For pizza operators in Shamrock's coverage area, their Shamrock Farms dairy integration makes them highly competitive on bulk mozzarella — often the single largest ingredient cost for a pizza concept.
For artisan and Neapolitan pizza concepts, specialty Italian food importers offer DOP San Marzano tomatoes, Tipo 00 flour, fresh fior di latte, and imported Italian meats unavailable through broadlines.
Ben E. Keith (TX/SW), Cheney Brothers (Southeast), Reinhart (Midwest), and GFS all carry strong pizza ingredient programs. Regional distributors often offer better pricing on local cheese and produce toppings.
For most pizza operations, cheese is 30–40% of total food cost. Mozzarella pricing — especially bulk low-moisture part-skim (LMPS) in 6/5 lb loaves — should be the first line item you compare between distributors. A $0.20/lb difference on mozzarella across a 500 lb weekly order is $100/week, or $5,200/year.
Flour is the second major variable. High-gluten pizza flour pricing varies significantly between distributors and buying direct from regional mills (like Ceresota or Central Milling) is worth exploring for higher-volume operations.
——————————
**Set tasks**.
a) In the pizza sourcing text, what share of total food cost does cheese usually make up for most pizza operations?
b) Continue the pizza sourcing text from where it stops.

**Dataset excerpt**.
——————————
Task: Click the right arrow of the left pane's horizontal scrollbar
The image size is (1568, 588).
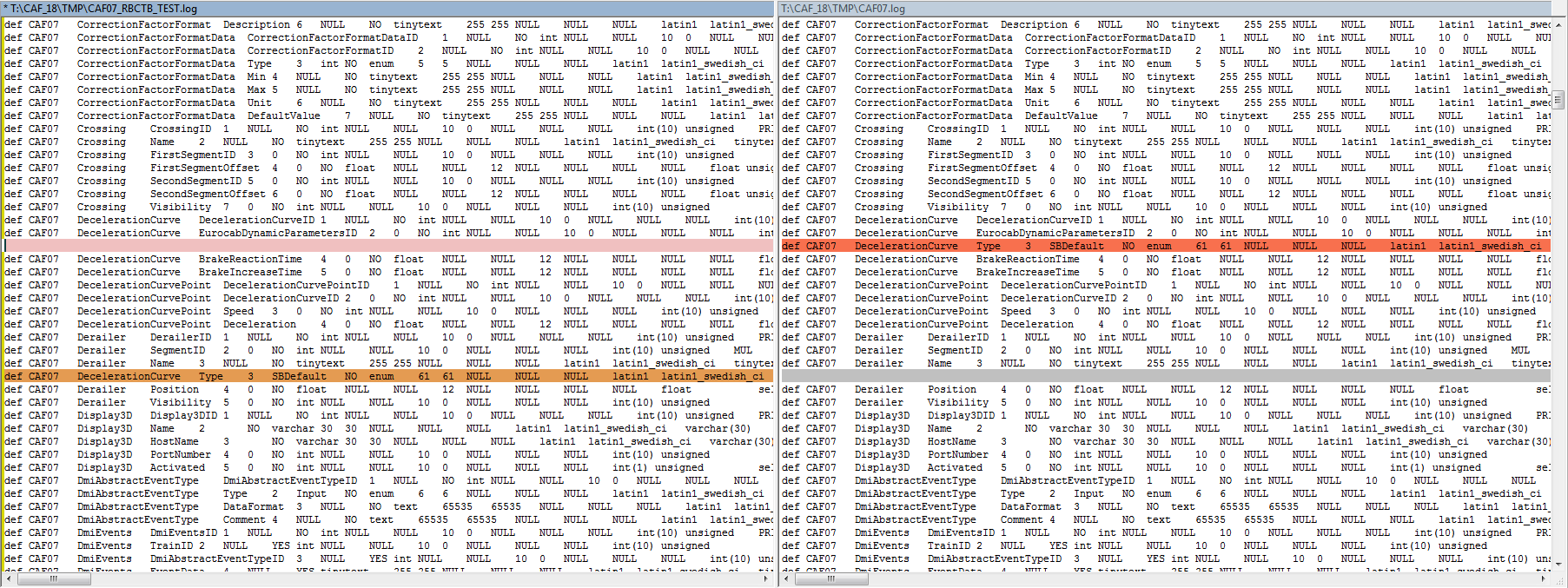Action: (x=766, y=578)
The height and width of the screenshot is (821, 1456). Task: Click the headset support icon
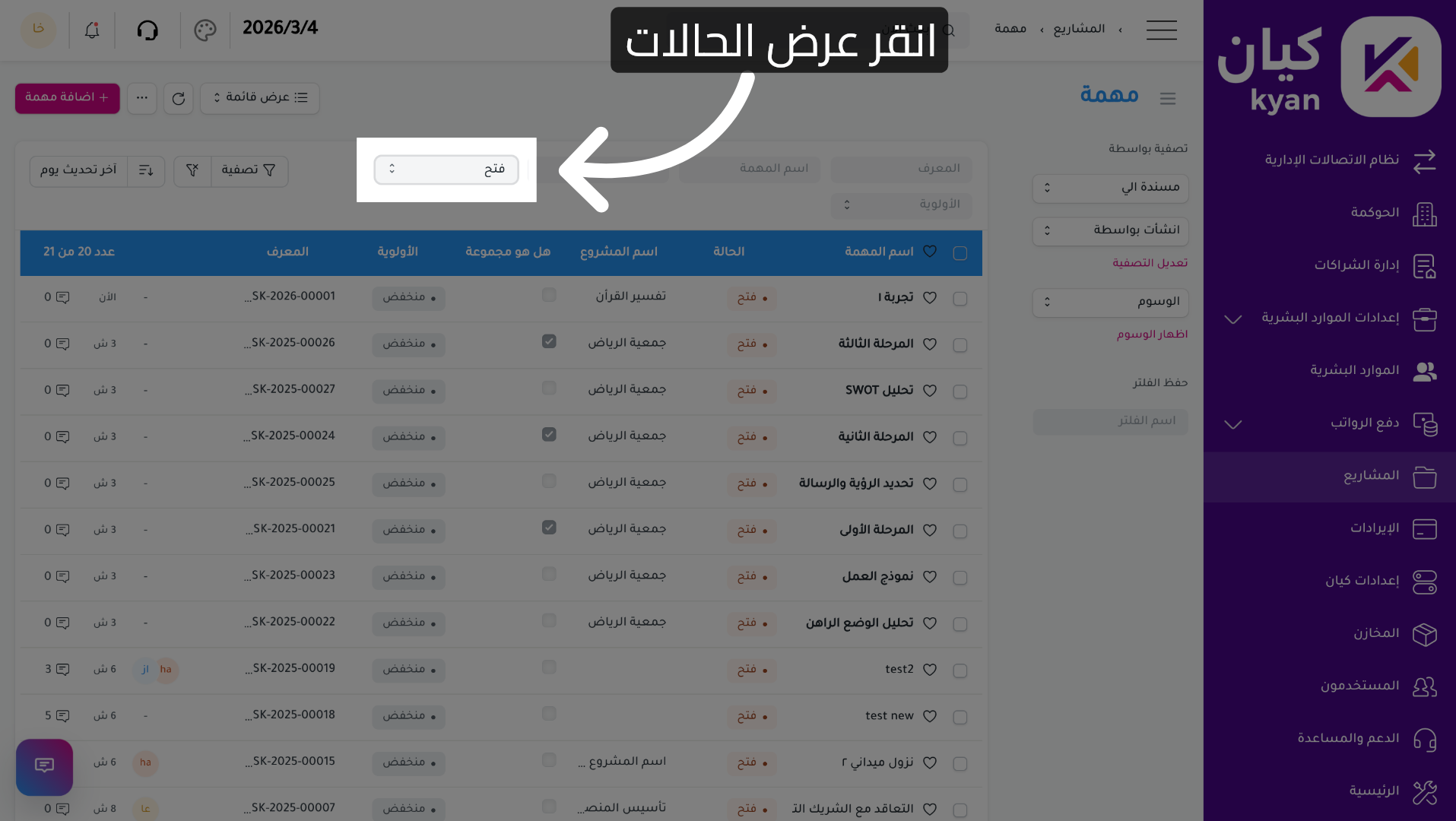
——————————
**Answers provided**.
a) 30–40%

b)
Pepperoni, Italian sausage, and specialty meats are significant cost items for most pizza operations. National brand pepperoni (Hormel, Bridgford) pricing is relatively consistent across distributors, but private label or alternative brand options can save 10–20% with comparable quality. Ask your distributor rep to show you spec sheets for their house brand options.
Tell every distributor rep you talk to exactly how many pounds of mozzarella you buy per week. That number gets their attention more than any other item on your order guide. Use it to anchor the pricing conversation.
Upload price sheets from any distributor. FrillPick matches your mozzarella, flour, and toppings across vendors and shows you exactly where to buy each item.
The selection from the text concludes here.